Riskant stilzitten: onmogelijkheid realisatie oude bestemming door erfverpachter

[appellant] c.s. betogen echter terecht dat de rechtbank hen ten onrechte heeft tegengeworpen dat zij geen concrete pogingen hebben ondernomen om de voorheen onder het bestemmingsplan “Buitengebied” bestaande bouw- en gebruiksmogelijkheden te benutten. In dat verband neemt de Afdeling in aanmerking dat [appellant] c.s. op 30 mei 1995, ieder voor een derde deel, door erfopvolging eigenaren zijn geworden van het perceel. Op het moment dat [appellant] c.s. dit perceel in eigendom verkregen, was niet te voorzien dat de hiervoor omschreven planologische ontwikkeling zich zou voordoen. Nu het perceel voorts, tot de opzegging van de overeenkomst door de erfpachter op 31 mei 2009, belast is geweest met een recht van erfpacht en opstal, brengt dit met zich dat [appellant] c.s. in ieder geval tot inwerkingtreding van het bestemmingsplan “Groenzone Berkel-Pijnacker” niet vrijelijk over het perceel hebben kunnen beschikken.

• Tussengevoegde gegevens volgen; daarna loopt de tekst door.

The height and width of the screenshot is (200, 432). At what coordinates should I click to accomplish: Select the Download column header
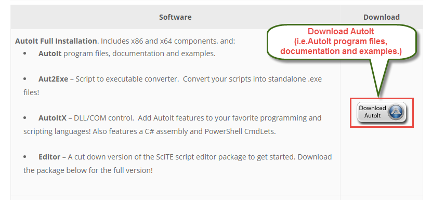(x=381, y=17)
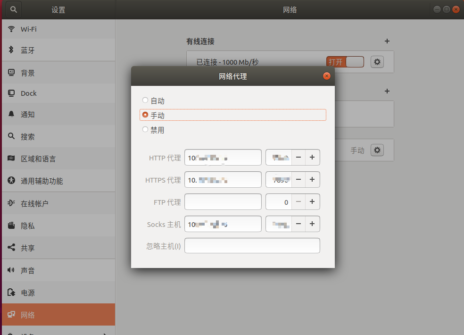Viewport: 464px width, 335px height.
Task: Increment the FTP proxy port with plus
Action: [x=312, y=201]
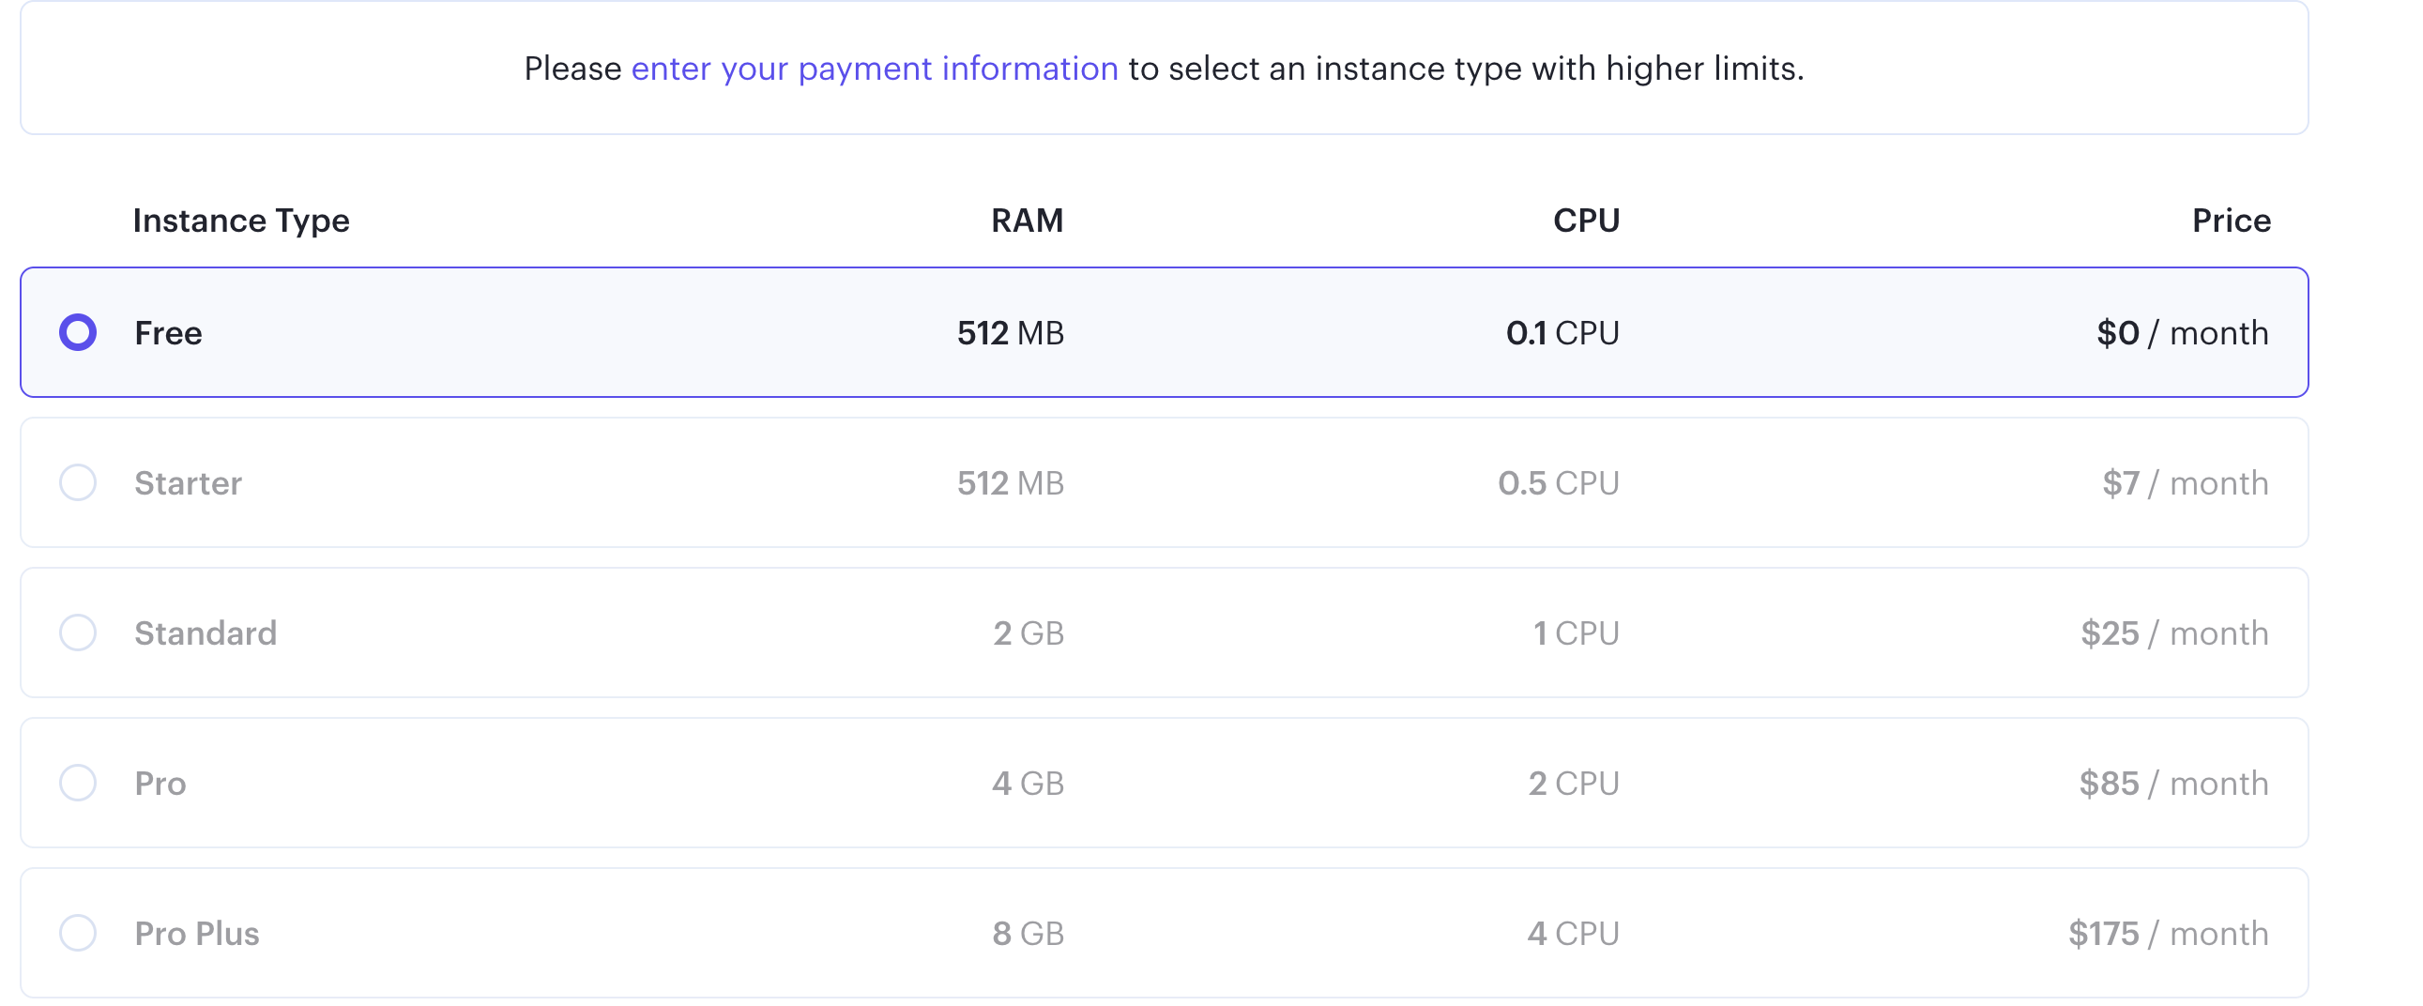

Evenmin waren [appellant] c.s. feitelijk in staat om de erfpachter te verplichten om van de onder het bestemmingsplan “Buitengebied” bestaande bouw- en gebruiksmogelijkheden gebruik te maken om aldus te voorkomen dat er planschade zou ontstaan. Dit behoort, anders dan de rechtbank heeft overwogen, niet te worden aangemerkt als behorend tot de risicosfeer van [appellant] c.s.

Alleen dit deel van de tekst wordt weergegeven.